Pixel coordinate grounding data
========================================================================

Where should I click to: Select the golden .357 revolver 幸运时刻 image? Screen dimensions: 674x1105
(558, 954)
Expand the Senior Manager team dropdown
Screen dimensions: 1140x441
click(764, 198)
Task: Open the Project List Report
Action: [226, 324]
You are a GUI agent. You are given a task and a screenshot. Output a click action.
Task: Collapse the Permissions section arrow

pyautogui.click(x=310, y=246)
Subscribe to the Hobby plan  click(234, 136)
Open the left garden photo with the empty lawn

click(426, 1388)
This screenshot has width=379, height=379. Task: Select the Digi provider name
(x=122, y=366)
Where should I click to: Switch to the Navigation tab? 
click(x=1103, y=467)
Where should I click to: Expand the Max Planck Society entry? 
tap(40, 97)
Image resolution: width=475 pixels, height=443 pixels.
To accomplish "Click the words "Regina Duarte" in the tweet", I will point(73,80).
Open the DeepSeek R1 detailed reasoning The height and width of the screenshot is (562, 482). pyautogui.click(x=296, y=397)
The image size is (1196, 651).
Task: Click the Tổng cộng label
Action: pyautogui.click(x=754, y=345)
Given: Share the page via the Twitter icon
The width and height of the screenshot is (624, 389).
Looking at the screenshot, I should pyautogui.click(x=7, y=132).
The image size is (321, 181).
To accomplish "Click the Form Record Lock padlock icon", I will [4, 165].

========================================================================

- **Exercise brief**
Return all of the data above, keeping every line exactly as it appears.

- **Answer to this task**
Where should I click to: Select the golden .357 revolver 幸运时刻 image? Screen dimensions: 674x1105
(558, 954)
Expand the Senior Manager team dropdown
Screen dimensions: 1140x441
click(764, 198)
Task: Open the Project List Report
Action: [226, 324]
You are a GUI agent. You are given a task and a screenshot. Output a click action.
Task: Collapse the Permissions section arrow

pyautogui.click(x=310, y=246)
Subscribe to the Hobby plan  click(234, 136)
Open the left garden photo with the empty lawn

click(426, 1388)
This screenshot has width=379, height=379. Task: Select the Digi provider name
(x=122, y=366)
Where should I click to: Switch to the Navigation tab? 
click(x=1103, y=467)
Where should I click to: Expand the Max Planck Society entry? 
tap(40, 97)
Image resolution: width=475 pixels, height=443 pixels.
To accomplish "Click the words "Regina Duarte" in the tweet", I will point(73,80).
Open the DeepSeek R1 detailed reasoning The height and width of the screenshot is (562, 482). pyautogui.click(x=296, y=397)
The image size is (1196, 651).
Task: Click the Tổng cộng label
Action: pyautogui.click(x=754, y=345)
Given: Share the page via the Twitter icon
The width and height of the screenshot is (624, 389).
Looking at the screenshot, I should pyautogui.click(x=7, y=132).
The image size is (321, 181).
To accomplish "Click the Form Record Lock padlock icon", I will [4, 165].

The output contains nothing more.